Advanced Features

This page covers capabilities beyond the basic provider → dataset → run workflow.

Available now

Variant Testing

Test how sensitive a model is to prompt wording.

  1. Open RunsLaunch run
  2. Increase Variations per item
  3. Let the run complete
  4. Review scores in Comparison — look for items where the original passes but variants fail

Use cases: Measuring prompt sensitivity, detecting wording-specific regressions, confirming a model gives consistent answers regardless of phrasing.

Scheduled Evaluations

Automate recurring runs to catch regressions over time.

See Scheduled Evaluations for the full workflow.

Browser Harness

Evaluate models that only exist behind a web UI (ChatGPT, Gemini, etc.).

See Browser Harness for the full workflow.

Independent Judge Providers

Use a different LLM to score responses than the one being evaluated.

In the run launcher and Browser Harness importer, you can specify a separate judge provider and judge model. This is useful when:

  • You want an impartial judge (e.g., GPT-4o judging a Claude response)
  • You want to avoid self-evaluation bias

The run detail panel shows the effective judge provider, model, and prompt used for scoring.

Multi-Modal Datasets

Current support:

  • ✅ Text prompts
  • ✅ Embedded or remote images (sent to vision-capable providers)
  • .eval752.zip export/import with assets
  • 🔜 Audio and video inputs
  • 🔜 Richer publishing workflows

See Dataset Format for how assets are structured.

Coming soon

Arena — Pairwise Ranking

Head-to-head model comparisons with Bradley-Terry / Elo rankings. The evaluation infrastructure exists, but the full leaderboard UI is not shipped yet.

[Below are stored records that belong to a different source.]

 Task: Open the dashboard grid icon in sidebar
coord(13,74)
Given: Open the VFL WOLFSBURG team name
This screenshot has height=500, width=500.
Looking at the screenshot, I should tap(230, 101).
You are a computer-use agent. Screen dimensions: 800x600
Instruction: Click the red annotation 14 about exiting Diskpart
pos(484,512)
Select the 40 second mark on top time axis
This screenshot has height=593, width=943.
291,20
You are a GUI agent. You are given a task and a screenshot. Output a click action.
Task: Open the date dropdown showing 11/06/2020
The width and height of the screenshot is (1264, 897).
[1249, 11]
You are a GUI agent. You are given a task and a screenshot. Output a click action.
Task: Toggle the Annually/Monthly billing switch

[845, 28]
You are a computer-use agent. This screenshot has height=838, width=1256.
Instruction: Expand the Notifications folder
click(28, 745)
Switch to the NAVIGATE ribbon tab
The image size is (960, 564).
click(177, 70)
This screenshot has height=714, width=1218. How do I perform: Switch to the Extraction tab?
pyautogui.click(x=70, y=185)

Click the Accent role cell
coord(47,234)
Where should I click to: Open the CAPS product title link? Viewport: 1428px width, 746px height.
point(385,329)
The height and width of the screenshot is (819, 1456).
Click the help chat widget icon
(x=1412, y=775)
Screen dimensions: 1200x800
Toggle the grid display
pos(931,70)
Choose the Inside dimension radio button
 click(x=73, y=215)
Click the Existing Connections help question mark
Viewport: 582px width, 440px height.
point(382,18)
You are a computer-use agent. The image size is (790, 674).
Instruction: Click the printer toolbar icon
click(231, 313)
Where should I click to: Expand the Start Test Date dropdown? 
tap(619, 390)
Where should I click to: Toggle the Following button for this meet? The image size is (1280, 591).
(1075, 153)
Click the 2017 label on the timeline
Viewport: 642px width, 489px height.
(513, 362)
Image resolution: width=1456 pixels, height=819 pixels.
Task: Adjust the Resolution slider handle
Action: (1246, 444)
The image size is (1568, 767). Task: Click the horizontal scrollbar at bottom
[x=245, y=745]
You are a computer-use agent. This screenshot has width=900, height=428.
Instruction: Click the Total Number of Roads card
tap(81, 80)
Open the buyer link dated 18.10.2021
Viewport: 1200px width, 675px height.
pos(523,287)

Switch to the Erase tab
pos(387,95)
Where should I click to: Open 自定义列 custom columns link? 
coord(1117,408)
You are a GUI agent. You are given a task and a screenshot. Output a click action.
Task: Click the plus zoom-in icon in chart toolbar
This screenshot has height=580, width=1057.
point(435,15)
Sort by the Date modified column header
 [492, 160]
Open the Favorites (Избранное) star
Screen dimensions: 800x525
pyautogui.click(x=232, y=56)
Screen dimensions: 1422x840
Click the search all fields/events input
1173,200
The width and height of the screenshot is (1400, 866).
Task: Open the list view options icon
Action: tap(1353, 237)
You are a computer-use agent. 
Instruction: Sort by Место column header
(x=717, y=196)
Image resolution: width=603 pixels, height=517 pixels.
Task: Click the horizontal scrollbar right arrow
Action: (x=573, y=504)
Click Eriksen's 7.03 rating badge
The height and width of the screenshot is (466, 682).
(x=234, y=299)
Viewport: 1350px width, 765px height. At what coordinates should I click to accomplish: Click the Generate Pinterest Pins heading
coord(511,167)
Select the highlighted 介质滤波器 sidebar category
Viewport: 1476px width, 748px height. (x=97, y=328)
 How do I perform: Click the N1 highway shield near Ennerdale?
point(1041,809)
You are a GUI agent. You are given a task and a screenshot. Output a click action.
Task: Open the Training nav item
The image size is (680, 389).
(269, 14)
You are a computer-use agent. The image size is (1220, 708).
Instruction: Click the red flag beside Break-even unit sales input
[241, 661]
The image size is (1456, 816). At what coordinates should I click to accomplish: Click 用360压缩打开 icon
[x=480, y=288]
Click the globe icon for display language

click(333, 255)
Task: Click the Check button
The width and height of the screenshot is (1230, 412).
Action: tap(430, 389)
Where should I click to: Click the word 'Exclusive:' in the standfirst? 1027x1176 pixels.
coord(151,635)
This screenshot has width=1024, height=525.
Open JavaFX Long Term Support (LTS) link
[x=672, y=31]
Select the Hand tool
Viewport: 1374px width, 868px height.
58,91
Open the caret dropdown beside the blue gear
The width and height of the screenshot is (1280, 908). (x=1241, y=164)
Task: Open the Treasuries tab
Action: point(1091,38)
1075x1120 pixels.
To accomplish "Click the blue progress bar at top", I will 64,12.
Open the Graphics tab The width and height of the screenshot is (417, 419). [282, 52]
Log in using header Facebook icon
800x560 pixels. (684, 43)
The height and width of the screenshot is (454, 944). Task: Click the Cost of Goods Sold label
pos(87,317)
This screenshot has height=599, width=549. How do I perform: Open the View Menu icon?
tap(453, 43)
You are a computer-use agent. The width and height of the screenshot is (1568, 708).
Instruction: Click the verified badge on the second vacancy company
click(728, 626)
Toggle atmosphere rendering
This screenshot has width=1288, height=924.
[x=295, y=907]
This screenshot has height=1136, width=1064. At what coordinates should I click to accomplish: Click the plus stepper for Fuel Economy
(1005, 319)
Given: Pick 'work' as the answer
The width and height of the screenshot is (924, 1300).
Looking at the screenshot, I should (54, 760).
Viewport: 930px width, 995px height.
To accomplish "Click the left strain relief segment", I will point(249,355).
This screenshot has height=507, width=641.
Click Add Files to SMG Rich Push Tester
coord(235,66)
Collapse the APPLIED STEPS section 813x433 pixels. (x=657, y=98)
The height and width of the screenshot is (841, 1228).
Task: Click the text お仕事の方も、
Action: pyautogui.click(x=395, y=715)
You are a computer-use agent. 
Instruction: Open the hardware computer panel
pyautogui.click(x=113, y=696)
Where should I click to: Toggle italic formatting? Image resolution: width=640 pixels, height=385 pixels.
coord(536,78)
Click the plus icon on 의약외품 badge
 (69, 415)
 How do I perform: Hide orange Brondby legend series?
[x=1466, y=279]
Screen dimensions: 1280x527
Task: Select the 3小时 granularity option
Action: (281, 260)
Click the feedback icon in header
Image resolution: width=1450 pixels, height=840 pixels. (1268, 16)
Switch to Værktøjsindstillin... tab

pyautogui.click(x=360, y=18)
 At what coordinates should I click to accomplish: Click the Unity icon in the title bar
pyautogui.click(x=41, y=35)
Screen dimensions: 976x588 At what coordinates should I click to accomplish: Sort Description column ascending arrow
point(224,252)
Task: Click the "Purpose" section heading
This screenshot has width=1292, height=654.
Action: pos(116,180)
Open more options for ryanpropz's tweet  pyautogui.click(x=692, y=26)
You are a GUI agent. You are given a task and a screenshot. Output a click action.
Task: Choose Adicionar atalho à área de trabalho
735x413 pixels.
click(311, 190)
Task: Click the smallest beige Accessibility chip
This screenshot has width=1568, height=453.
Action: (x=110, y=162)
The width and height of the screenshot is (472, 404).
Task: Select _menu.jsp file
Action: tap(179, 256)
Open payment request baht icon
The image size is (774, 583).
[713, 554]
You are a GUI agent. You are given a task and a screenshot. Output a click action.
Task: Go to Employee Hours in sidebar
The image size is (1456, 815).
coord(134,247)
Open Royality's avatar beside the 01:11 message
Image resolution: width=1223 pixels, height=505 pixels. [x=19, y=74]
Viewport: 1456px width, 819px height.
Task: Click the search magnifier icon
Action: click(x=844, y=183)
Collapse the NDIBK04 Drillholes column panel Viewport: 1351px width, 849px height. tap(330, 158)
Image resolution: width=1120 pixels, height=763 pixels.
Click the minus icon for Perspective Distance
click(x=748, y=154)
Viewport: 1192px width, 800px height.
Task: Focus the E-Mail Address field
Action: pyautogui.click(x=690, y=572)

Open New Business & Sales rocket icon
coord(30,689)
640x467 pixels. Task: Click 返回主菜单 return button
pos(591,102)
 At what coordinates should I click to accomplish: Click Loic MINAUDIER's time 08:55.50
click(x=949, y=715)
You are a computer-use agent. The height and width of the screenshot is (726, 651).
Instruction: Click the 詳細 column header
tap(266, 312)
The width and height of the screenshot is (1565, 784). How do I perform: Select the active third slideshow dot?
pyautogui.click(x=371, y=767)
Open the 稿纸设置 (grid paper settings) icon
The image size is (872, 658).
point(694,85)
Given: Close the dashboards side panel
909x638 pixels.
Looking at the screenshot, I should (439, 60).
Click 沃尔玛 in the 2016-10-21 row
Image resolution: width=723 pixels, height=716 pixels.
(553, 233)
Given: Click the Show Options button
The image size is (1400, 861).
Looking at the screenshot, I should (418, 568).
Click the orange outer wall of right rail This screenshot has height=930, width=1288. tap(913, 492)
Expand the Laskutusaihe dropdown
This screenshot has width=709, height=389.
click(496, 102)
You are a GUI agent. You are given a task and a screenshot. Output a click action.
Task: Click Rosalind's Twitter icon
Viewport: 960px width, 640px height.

For now, use standard runs and Comparison to compare models.

Custom Scoring Functions

Custom Python scoring hooks for domain-specific evaluation. Currently, eval_752 supports built-in programmatic scoring and LLM-as-judge.

LLM Fingerprinting

Active model identity verification using the LLMmap method — detecting what model a provider is actually serving, regardless of what they claim.

Status: research stage.